For years, I've said I like novels to be x, y, or z; often that x, y, or z meant (in some way or another) unsettling, challenging, surprising... But those words feel inadequate, because inevitably there are things that are, for instance, unsettling in unproductive ways — a pulpy, detailed story of child molestation is probably unsettling and disturbing, but also plenty likely to be worthless, exploitative crap that aims primarily for the reader's gag reflex and puts the writer in the obnoxious position of nudging us endlessly with the question, "How much can you take?"

As I thought about why Damon Galgut's 1991 novel The Beautiful Screaming of Pigs worked so well for me where so many other books I've tried to read recently did not, I started to feel like I was finally moving toward some understanding of what the word disturbing, as praise, meant to me. It ties in with something Galgut himself said in an interview with Kianoosh Hashemzadeh for Web Conjunctions a few years ago:
...it seems to me, if you provide answers—the usual forms of literary catharsis are a kind of answer, things tie up and all the elements of the plot are neatly knotted at the end—you might have a good experience when you’re reading that book, but when you close the book you basically have closed any moral problems that the book raised and that’s it.
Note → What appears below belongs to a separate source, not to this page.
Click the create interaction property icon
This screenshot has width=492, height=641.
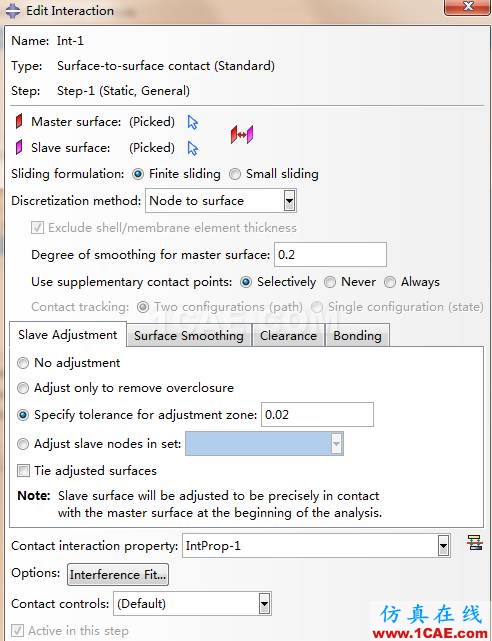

Whereas if people are disturbed and unsettled, things have been raised and not resolved, people have to carry that around and work it out some way.
This is similar to things I've thought for a long time (I am, after all, a devotee of Chekhov, who famously said the job of the artist is to ask questions, not answer them), but Galgut's formulation there feels like it captures many of the qualities I value. The usual forms of literary catharsis is an interesting phrase, for instance, and makes me think of the thousand stories launched by Raymond Carver's example, stories that mistake bathos for epiphany. I think too of what Tom McCarthy called "the default mode dominating mainstream fiction and most culture in general: this kind of sentimental humanism" that wallows in "a certain set of assumptions, certain models of subjectivity – for example, the contemporary cult of the individual, the absolute authentic self who is measured through his or her absolutely authentic feeling."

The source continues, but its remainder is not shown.